## [EXERCISE INSTRUCTIONS]
The answer should hold every line of the listing, unchanged and free of images.

## [DATA EXTRACTS]
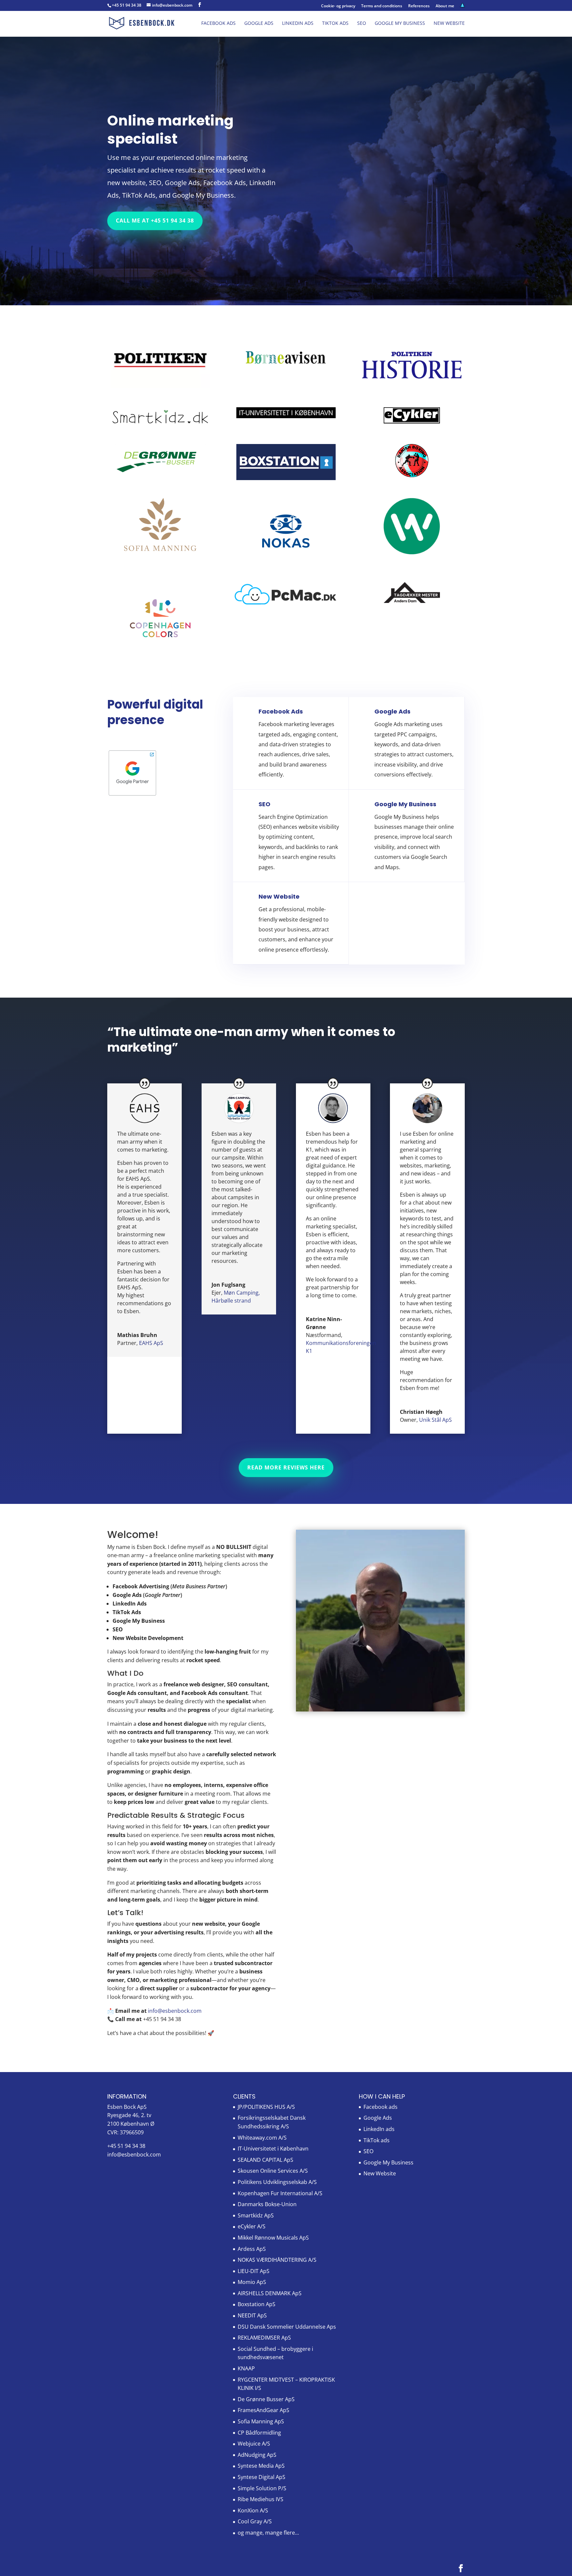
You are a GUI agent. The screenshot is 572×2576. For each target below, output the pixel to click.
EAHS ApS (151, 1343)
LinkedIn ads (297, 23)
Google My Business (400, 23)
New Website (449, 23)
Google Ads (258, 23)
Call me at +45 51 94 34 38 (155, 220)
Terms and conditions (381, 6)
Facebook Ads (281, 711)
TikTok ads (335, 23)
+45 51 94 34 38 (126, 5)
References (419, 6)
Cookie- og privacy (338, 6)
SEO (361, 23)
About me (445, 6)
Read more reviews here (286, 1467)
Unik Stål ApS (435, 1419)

## [ANSWER TO THIS TASK]
You are a GUI agent. The screenshot is 572×2576. For each target below, output the pixel to click.
EAHS ApS (151, 1343)
LinkedIn ads (297, 23)
Google My Business (400, 23)
New Website (449, 23)
Google Ads (258, 23)
Call me at +45 51 94 34 38 (155, 220)
Terms and conditions (381, 6)
Facebook Ads (281, 711)
TikTok ads (335, 23)
+45 51 94 34 38 (126, 5)
References (419, 6)
Cookie- og privacy (338, 6)
SEO (361, 23)
About me (445, 6)
Read more reviews here (286, 1467)
Unik Stål ApS (435, 1419)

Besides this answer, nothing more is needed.